◆ DATA FOR PROCESSING ◆
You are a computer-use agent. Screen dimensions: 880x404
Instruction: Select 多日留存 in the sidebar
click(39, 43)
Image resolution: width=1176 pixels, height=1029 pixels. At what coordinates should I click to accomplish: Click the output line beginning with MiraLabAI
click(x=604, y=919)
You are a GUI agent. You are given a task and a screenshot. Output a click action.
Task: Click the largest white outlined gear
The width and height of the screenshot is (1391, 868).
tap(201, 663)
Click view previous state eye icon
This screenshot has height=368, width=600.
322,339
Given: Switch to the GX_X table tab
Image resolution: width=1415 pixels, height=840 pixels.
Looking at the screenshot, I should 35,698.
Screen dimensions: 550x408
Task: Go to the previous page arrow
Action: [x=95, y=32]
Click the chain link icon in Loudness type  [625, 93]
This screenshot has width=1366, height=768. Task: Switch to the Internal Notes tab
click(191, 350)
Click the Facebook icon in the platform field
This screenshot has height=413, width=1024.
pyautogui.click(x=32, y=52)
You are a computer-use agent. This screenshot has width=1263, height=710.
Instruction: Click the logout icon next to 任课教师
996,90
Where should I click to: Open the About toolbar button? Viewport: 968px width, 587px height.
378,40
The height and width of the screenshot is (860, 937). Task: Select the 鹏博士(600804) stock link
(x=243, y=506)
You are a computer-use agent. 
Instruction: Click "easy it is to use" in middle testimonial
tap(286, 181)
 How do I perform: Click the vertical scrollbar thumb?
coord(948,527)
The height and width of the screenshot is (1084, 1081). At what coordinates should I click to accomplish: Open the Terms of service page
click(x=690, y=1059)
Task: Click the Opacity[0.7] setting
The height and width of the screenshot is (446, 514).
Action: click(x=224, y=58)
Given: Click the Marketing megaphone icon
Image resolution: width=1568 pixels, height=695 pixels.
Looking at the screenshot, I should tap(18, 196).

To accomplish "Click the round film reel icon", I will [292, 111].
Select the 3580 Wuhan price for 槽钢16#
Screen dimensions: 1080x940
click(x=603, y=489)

◆ TASK ◆
Copy the lines exactly, beginning at the line that contains "The height and width of the screenshot is (1084, 1081)." and stopping after the last line.

◆ THE ANSWER ◆
The height and width of the screenshot is (1084, 1081). At what coordinates should I click to accomplish: Open the Terms of service page
click(x=690, y=1059)
Task: Click the Opacity[0.7] setting
The height and width of the screenshot is (446, 514).
Action: click(x=224, y=58)
Given: Click the Marketing megaphone icon
Image resolution: width=1568 pixels, height=695 pixels.
Looking at the screenshot, I should tap(18, 196).

To accomplish "Click the round film reel icon", I will [292, 111].
Select the 3580 Wuhan price for 槽钢16#
Screen dimensions: 1080x940
click(x=603, y=489)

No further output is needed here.